=== Begin Enclosure ===

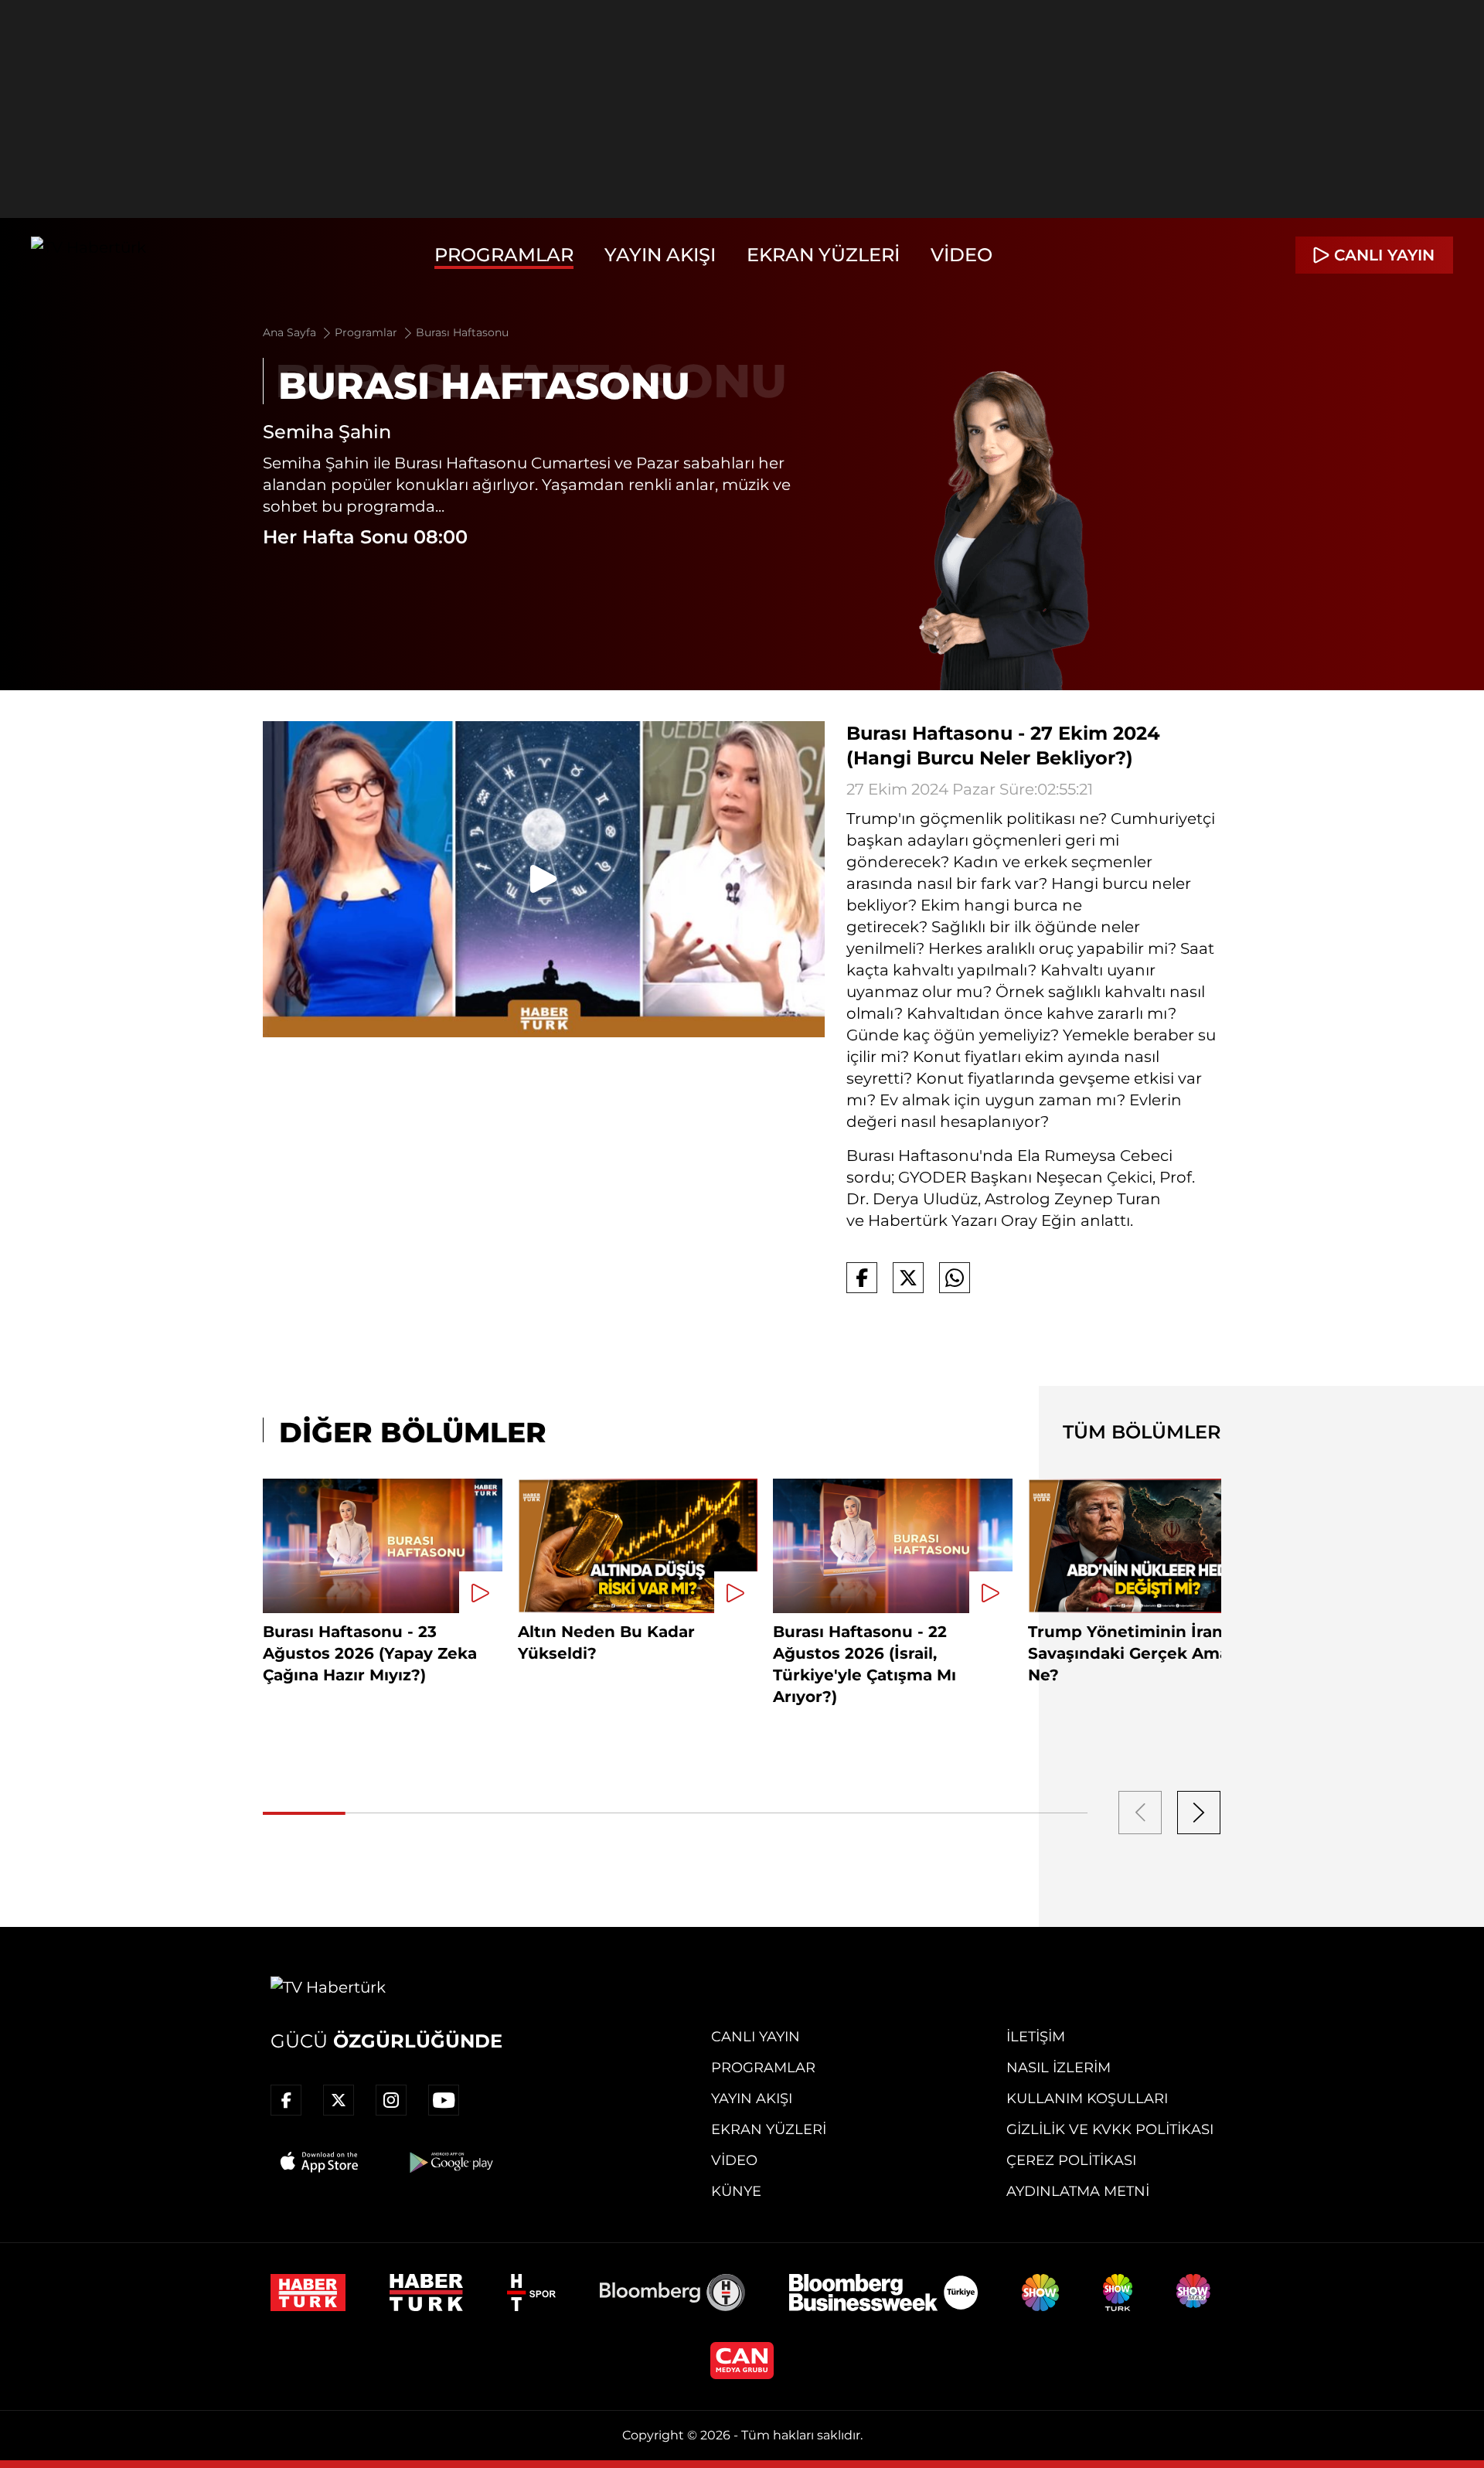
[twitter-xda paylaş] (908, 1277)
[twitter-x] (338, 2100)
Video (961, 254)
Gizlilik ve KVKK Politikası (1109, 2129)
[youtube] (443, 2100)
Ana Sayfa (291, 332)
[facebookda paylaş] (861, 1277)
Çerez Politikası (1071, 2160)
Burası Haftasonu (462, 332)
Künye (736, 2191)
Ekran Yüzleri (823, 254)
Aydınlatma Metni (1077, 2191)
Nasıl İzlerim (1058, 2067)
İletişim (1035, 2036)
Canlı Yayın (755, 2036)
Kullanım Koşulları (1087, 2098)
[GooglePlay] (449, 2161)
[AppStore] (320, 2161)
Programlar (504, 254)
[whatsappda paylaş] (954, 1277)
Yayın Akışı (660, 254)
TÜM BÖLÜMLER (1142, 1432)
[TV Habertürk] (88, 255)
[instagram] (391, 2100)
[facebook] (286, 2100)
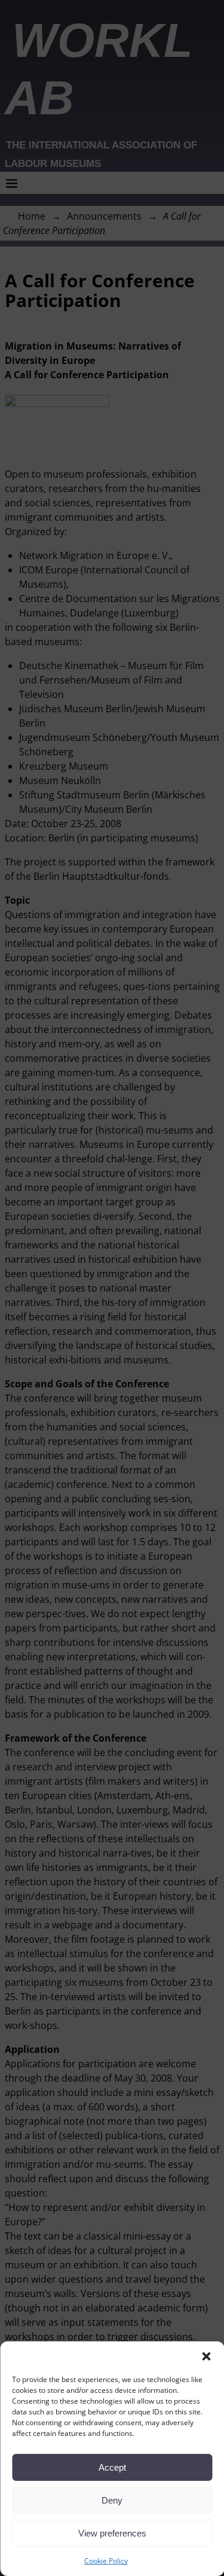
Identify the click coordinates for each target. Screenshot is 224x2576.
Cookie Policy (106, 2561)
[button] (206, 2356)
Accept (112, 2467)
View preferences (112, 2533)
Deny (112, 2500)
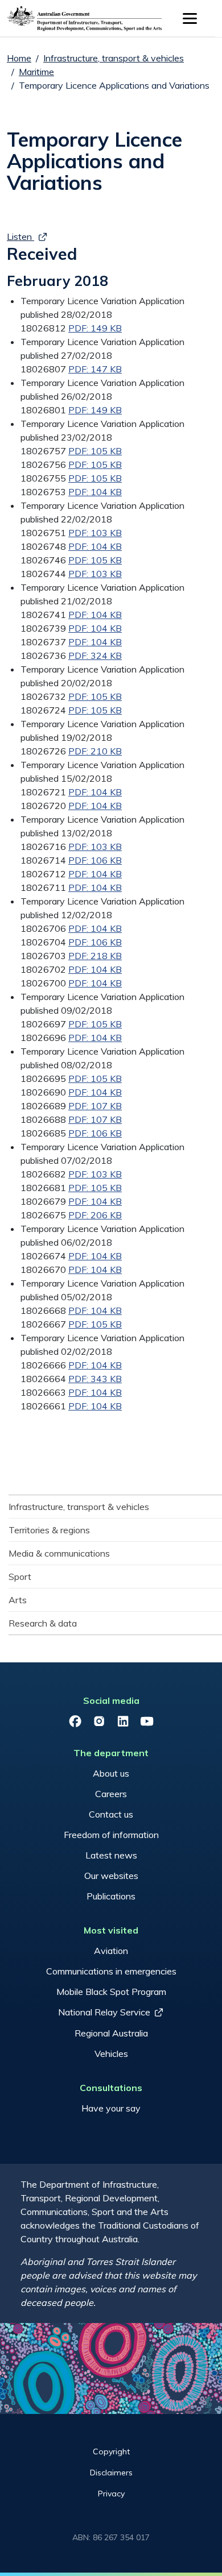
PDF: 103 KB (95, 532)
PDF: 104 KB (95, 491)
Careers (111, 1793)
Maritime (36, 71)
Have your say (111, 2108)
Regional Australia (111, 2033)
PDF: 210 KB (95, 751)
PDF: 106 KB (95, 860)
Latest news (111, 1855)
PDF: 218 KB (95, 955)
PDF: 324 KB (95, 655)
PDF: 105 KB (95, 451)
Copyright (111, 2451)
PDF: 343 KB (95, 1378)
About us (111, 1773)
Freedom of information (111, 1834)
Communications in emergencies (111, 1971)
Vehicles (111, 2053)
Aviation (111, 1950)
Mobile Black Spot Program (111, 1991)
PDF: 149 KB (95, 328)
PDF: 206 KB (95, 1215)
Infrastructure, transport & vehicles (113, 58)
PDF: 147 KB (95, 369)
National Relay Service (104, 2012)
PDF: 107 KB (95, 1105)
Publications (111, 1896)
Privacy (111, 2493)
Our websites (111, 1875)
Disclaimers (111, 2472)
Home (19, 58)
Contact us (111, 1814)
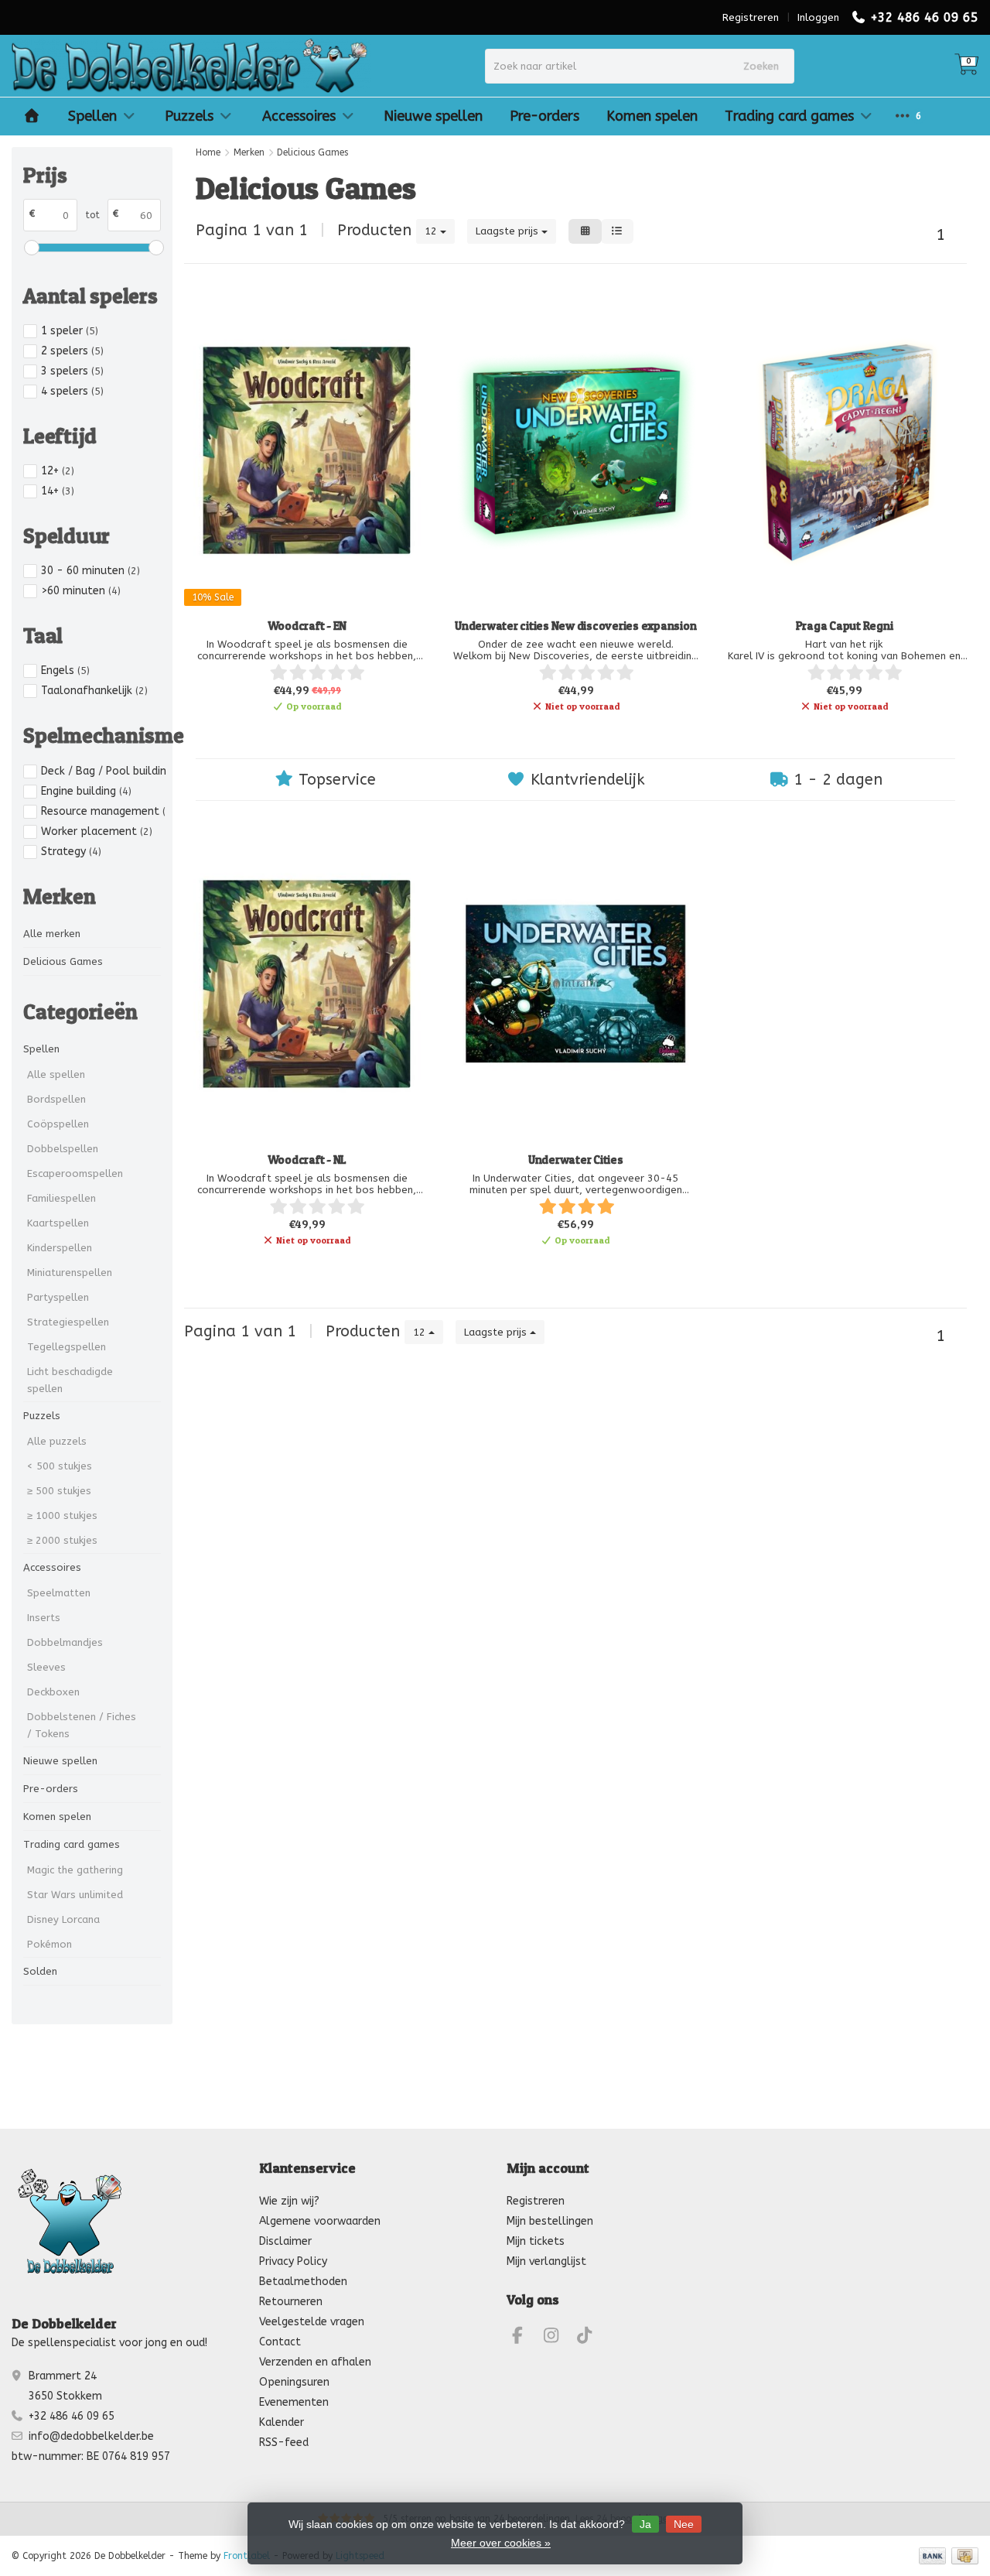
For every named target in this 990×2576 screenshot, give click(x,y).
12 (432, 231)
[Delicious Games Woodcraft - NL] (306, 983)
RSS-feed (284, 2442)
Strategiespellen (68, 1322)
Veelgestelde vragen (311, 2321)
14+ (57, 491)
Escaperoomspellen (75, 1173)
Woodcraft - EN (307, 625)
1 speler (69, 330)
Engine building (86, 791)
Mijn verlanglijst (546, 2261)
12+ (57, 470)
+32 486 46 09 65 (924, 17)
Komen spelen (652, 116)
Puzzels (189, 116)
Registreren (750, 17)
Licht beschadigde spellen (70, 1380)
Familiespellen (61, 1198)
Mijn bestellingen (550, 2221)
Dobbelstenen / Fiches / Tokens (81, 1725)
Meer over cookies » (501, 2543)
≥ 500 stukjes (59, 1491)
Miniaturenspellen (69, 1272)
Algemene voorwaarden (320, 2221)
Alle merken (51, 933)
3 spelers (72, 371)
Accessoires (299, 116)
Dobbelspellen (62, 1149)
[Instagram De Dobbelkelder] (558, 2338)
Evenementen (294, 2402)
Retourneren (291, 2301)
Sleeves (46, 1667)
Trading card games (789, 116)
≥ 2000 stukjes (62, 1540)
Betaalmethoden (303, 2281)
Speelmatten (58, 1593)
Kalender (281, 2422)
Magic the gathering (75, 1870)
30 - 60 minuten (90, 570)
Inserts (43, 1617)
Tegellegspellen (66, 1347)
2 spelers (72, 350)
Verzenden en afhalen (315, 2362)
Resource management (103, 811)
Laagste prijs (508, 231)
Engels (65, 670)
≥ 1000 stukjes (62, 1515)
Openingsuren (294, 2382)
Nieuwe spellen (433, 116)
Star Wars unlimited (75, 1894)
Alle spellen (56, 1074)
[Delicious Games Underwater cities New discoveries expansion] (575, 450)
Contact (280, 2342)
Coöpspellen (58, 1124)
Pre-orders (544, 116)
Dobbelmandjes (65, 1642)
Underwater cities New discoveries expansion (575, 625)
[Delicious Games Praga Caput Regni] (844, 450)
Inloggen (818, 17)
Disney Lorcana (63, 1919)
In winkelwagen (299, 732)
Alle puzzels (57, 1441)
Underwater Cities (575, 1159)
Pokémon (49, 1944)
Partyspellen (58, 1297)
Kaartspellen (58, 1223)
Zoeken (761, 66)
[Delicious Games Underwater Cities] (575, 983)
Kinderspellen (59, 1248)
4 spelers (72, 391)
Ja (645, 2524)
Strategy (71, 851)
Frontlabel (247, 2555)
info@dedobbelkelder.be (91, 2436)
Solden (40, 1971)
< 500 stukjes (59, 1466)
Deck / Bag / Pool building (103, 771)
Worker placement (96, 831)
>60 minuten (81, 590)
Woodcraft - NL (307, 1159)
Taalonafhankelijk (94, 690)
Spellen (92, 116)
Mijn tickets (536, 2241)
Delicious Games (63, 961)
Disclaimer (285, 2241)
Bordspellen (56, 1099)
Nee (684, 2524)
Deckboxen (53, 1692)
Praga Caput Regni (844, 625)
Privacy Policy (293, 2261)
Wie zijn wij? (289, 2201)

=== End Enclosure ===

TASK DESCRIPTION.
From the entries above, restate word for word the lines from the line containing "[Delicious Games Underwater cities New" to the line containing "Inloggen (818, 17)", both ends included, and nothing more.

SOLUTION TO THIS EXERCISE.
[Delicious Games Underwater cities New discoveries expansion] (575, 450)
Contact (280, 2342)
Coöpspellen (58, 1124)
Pre-orders (544, 116)
Dobbelmandjes (65, 1642)
Underwater cities New discoveries expansion (575, 625)
[Delicious Games Praga Caput Regni] (844, 450)
Inloggen (818, 17)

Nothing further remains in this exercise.